In WSN, every node is equipped with a battery and a husky computational processor. The activities performed by nodes such as data sensing, reception, and transmission consume some energy. The battery power keeps on depleting due to such activities, and ultimately, the battery is exhausted. As WSNs are deployed in mission-critical applications, it is practically impossible to replace the battery of the nodes after the battery power is completely drained [6]. Hence, the majority of the research work on WSN focuses on efficient utilization. The network’s energy consumption could be effectively prolonged through better deployment strategies, data aggregation schemes, designing efficient routing protocols, and many more [7]. Routing protocol design has attracted many researchers of the WSN community, and it has been found that cluster-based routing protocols have proven to provide promising expected results. Cluster-based routing strategies are further mentioned in [1,7,8].

Network lifetime improvement is the primary design goal of WSNs. Clustering and routing have been the two most preferred network lifetime enhancement methods for WSNs [9,10,11,12]. Clustering is a process where the most eligible sensor node is designated as cluster head, which will ensure energy-efficient data aggregation and transmission among the member nodes. The challenges lie in selecting such a suitable node as a cluster head, resulting in network life prolongation. The idea behind selecting a cluster head node is to reduce the data transmission distance, as it is directly proportional to the energy consumption pattern of the nodes. Some routing and clustering methods showcase single-hop and multi-hop communication architectures for achieving the energy efficiency of the network. In single-hop communication, cluster heads are expected to send the data directly to the sink node. In contrast, in multi-hop communication, cluster heads can transmit data via other cluster head nodes to the sink node. The choice of communication, i.e., either single-hop or multi-hop, largely depends upon the number of nodes. Ideally, if the number of nodes in the network is large, then multi-hop communication is suitable.

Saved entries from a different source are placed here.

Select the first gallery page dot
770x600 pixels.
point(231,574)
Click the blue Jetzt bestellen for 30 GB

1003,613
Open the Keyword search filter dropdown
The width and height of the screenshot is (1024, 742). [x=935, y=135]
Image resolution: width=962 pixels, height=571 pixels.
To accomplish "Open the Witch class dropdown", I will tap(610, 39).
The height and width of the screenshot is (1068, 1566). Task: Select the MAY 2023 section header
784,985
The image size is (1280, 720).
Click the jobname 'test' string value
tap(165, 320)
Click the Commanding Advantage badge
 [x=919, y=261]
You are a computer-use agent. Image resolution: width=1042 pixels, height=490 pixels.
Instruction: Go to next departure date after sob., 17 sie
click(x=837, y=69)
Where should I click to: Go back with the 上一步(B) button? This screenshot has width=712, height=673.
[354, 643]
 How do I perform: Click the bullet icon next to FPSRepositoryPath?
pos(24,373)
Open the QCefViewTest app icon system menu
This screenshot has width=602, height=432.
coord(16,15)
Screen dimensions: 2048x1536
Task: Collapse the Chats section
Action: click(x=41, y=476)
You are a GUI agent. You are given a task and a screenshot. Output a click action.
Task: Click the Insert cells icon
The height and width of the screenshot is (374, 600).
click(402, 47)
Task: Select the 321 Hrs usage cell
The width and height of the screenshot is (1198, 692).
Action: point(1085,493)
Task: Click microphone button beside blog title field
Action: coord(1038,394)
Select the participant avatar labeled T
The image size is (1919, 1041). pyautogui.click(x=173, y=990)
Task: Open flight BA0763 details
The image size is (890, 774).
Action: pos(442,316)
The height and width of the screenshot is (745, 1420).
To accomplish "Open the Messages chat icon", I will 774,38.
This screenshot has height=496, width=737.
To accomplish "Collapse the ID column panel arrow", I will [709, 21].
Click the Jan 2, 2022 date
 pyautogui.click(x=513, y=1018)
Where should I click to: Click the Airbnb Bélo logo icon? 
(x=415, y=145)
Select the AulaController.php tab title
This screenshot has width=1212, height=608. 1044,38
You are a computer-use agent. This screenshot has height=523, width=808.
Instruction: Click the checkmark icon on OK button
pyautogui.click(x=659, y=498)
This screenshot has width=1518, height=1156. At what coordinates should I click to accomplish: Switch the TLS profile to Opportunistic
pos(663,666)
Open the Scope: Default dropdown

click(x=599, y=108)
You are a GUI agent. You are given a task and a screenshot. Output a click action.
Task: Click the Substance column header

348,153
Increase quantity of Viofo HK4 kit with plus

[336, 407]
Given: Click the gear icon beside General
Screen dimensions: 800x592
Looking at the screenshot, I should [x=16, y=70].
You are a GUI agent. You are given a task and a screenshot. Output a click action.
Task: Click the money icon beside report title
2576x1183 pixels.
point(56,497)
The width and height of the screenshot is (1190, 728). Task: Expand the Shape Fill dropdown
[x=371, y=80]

Though the clustering approach has its benefits, ensuring cluster quality is a challenge [13]. Cluster quality can be measured with respect to inter-cluster and intra-cluster distances [14,15]. The general thought is that clusters need to be separated enough; i.e., the inter-cluster distance should be sufficient so that clusters are formed to cover the entire network. If clusters formed are very close to one another, there is a possibility of overlapping cluster zones. Therefore, if there is a possibility of separating clusters in a balanced manner, it can avoid problems of overlapping cluster zones and insufficient network coverage. This problem has motivated the inception of the routing protocol Energy and Optimal Inter Cluster Head Distance (EOICHD), where a great emphasis is given to separating the selected cluster heads with sufficient distance. EOICHD not only focuses on cluster quality but also ensures that the selected cluster head has adequate residual energy to perform the tasks of sensing and data transmission. Another motivating factor is to check to what extent the cluster separation impacts the network’s energy consumption pattern. Hence, this research article is about EOICHD design and the comparison of EOICHD protocol variants with well-known routing protocols.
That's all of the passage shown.